President Muhammadu Buhari had in the wake of the COVID-19 pandemic seized the opportunity to reset Nigeria’s economy creating the Economic Sustainability Plan, a plan that will run for the next 12 months to avoid a deep and prolonged recession by supporting businesses and households and address long-term structural vulnerabilities.

“Taking into account our economic size and fiscal limitations, we have put together a stimulus package of N2.3trillion, which is just over 1.5% of national income, if other factors like the price of oil and length of the COVID-19 pandemic do not worsen further, these interventions should ameliorate the situation with a mild recession expected of minus 0.59%,” Osinbajo said.

He added that the Central Bank of Nigeria is also committing to moving to a unified exchange rate, to improve certainty in trade and investment.

“In addition to using fiscal and monetary measures to stimulate the economy, our main objectives are to retain and create jobs, to assist vulnerable people, support businesses and undertake infrastructural investments.

“I am happy to see from the research that jobs, retaining jobs and creating more opportunities tops Nigerians’ priorities when it comes to what they believe the COVID-19 response should be like,” he said.

Other key interventions highlighted by the Vice President include, Jobs for Food which is an agricultural programme aimed at expanding the acreage under cultivation across the country, to create, we hope, hundreds of thousands of jobs and we also intend to guarantee uptake processors, aggregators and to some extent, by government.

“We also have a Jobs through Homes programme which is a programme to provide jobs and increase our national housing stock, at the same time by a massive social housing programme where we intend to engage young professionals and artisans who are involved at the moment, in small businesses, building and using local products such as cements, doors, tiles, windows and paint.

“We also have a Solar Homes Systems Programme where we intend to engage private solar power companies who will be able to access cheap loans to provide modular solar-powered units to about 5 million households which will roughly translate to serve 25 million people in rural or under-served areas. At the moment, we have about 40million homes without power. So, we expect that this will be a major dent in that deficit,”he said.

He noted that the scale required means that Nigeria will be encouraging suppliers to establish production facilities in the country, adding that “we expect to be able to attract solar companies to establish manufacturing and assembly plants in Nigeria.
“We are also looking at the Future of Jobs programme in technology taking into account the ‘new normalʼ, our creative and significant youth population and the need to prepare our economy to be an outsourcing hub, providing services across the whole gamut of possible technology engagements, including animation, software engineering and data analysis.
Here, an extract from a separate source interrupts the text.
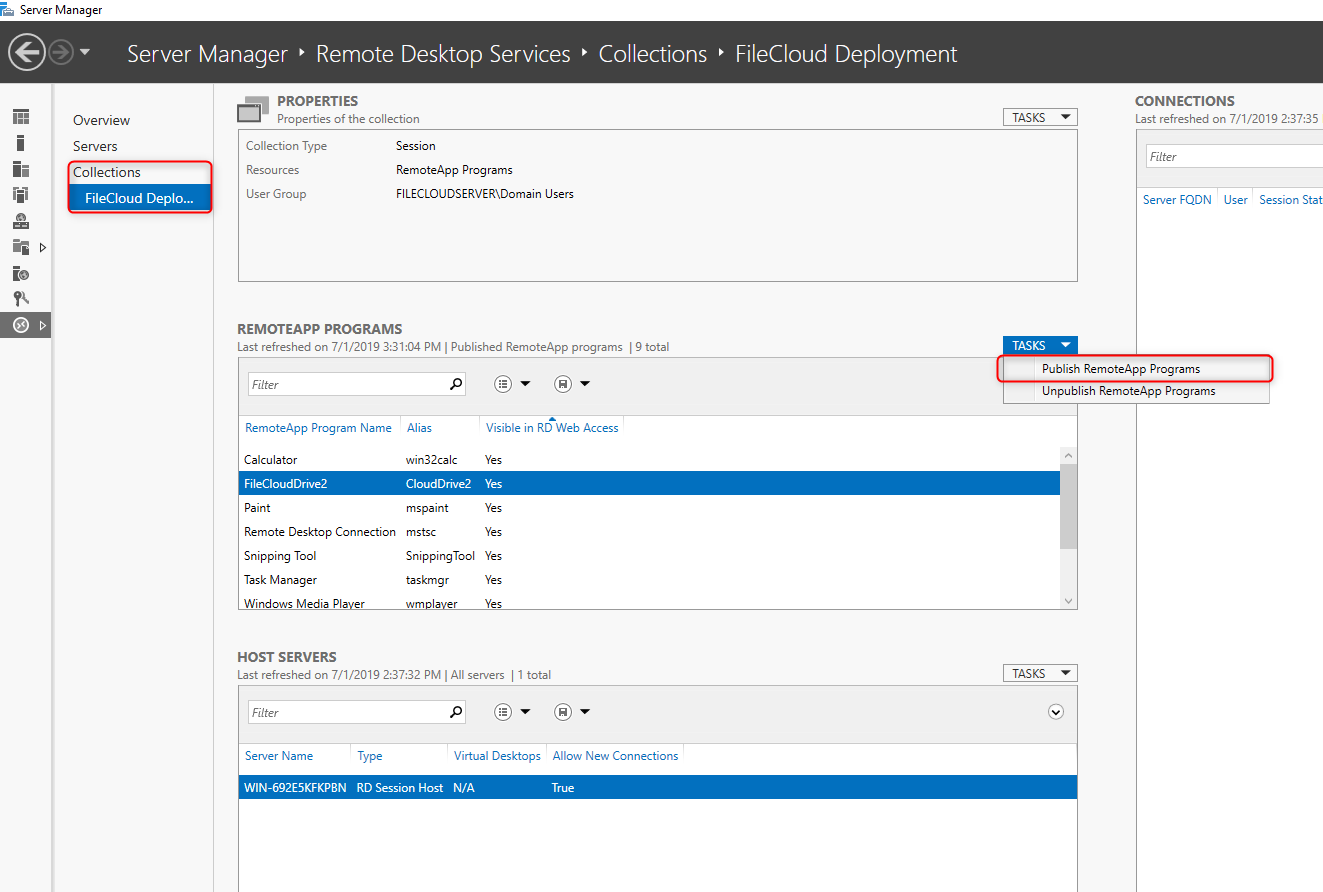Click the File and Storage Services icon
The image size is (1323, 892).
[x=21, y=247]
“These are areas where we have invested considerably already and we intend to do a bit more and we hope that some of the efforts we put into the response will address these areas even more pointedly.

He narrated how government increased the number of modular laboratories that can handle COVID-19 samples from 5 at the onset of the pandemic to 39 today.

“The crisis has also revealed significantly, the vulnerability of our health sector. So, as part of the Economic Sustainability Plan, we are also looking at the universal health coverage, about improving the work we are doing in universal health insurance with a view to universal health coverage by a combination of public finance and mandatory social insurance.

“While we are bullish on promoting local production, we remain committed to engaging with our traditional trading partners. This is in recognition of the potential contribution of trade to growth.”